Rows of pointing data:

....

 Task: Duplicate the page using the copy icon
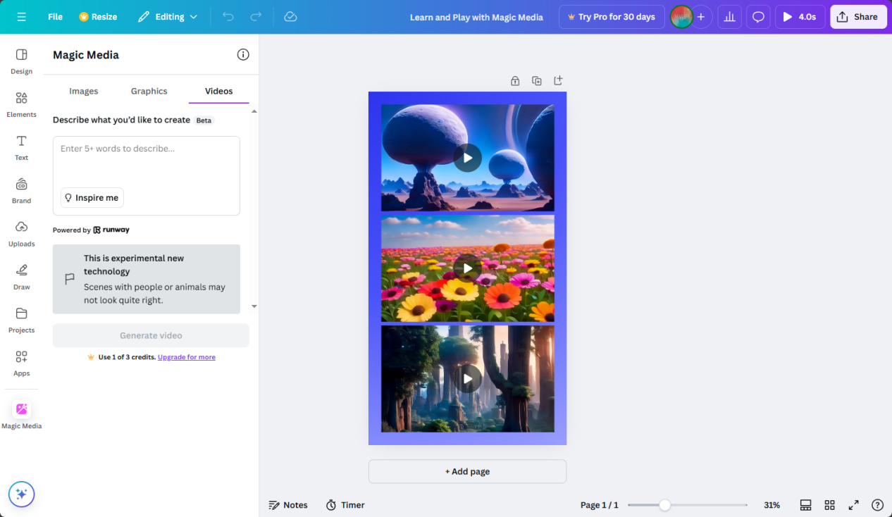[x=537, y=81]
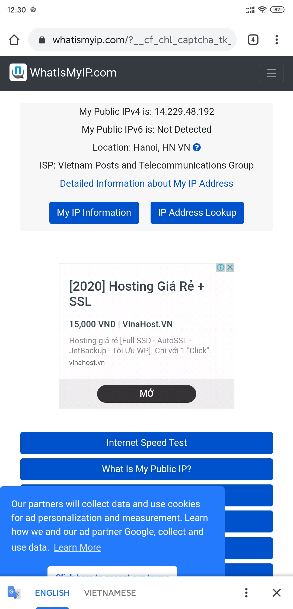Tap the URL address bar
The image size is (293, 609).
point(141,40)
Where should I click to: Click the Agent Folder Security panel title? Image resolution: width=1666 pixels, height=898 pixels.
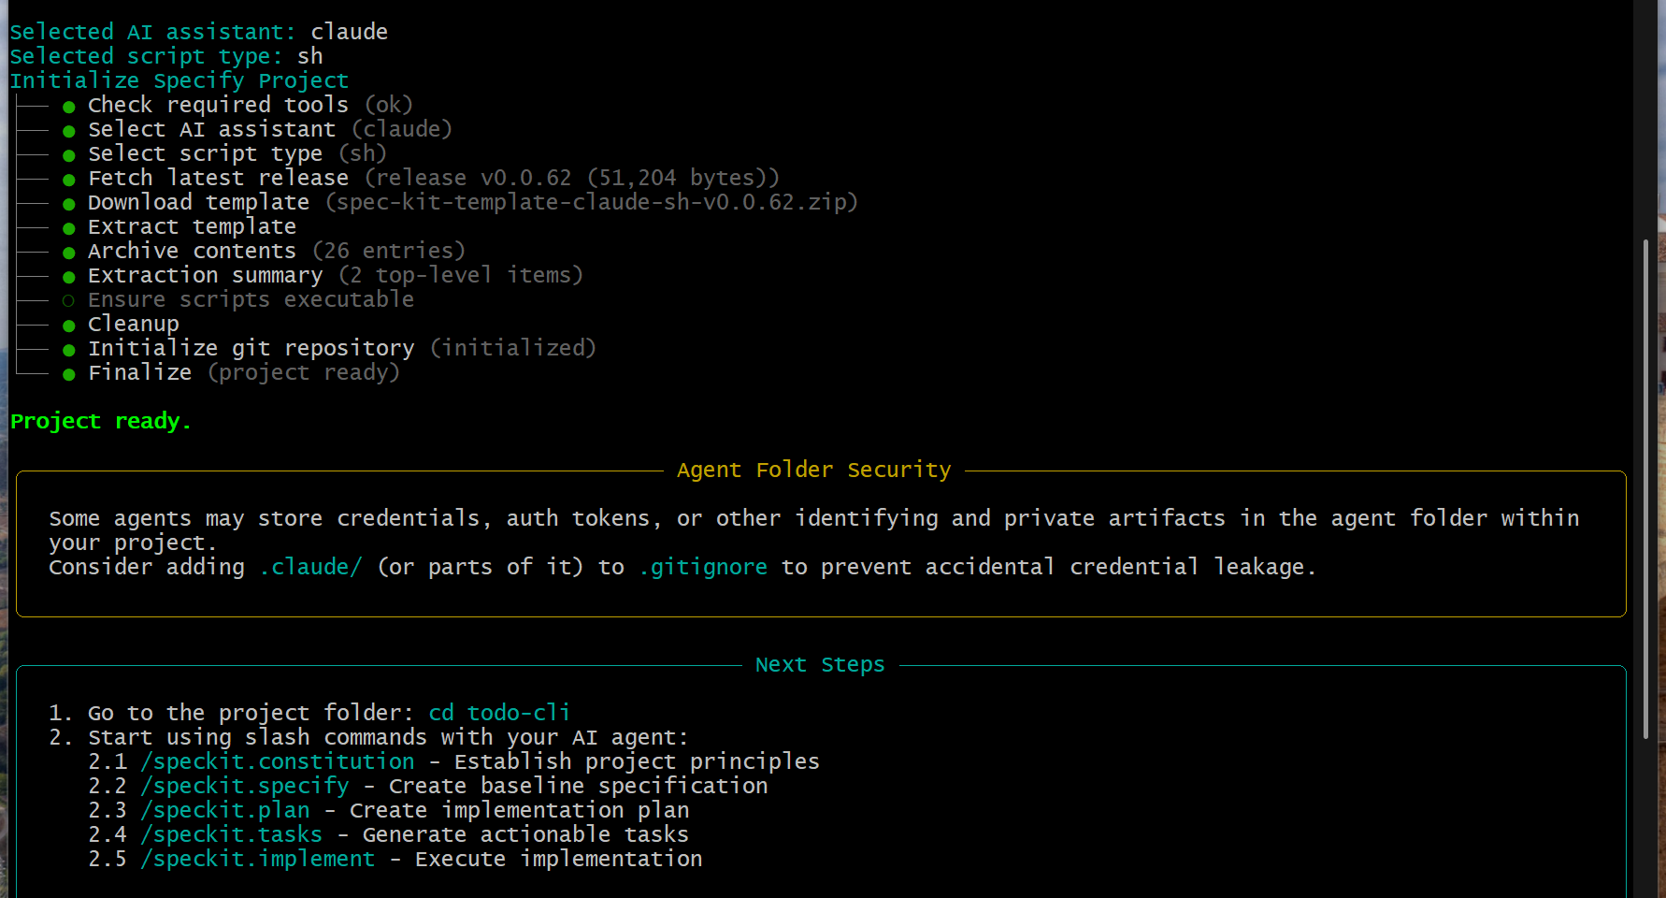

....

### WORK TO BE COMPLETED
Recast every line of the material above as a numbered list, omitting any blank lines. Leave the pictures out of your answer.

### RESULT OF THE TASK
1.  Task: Duplicate the page using the copy icon
2. [x=537, y=81]
3. Tap the URL address bar
4. The image size is (293, 609).
5. point(141,40)
6. Where should I click to: Click the Agent Folder Security panel title? Image resolution: width=1666 pixels, height=898 pixels.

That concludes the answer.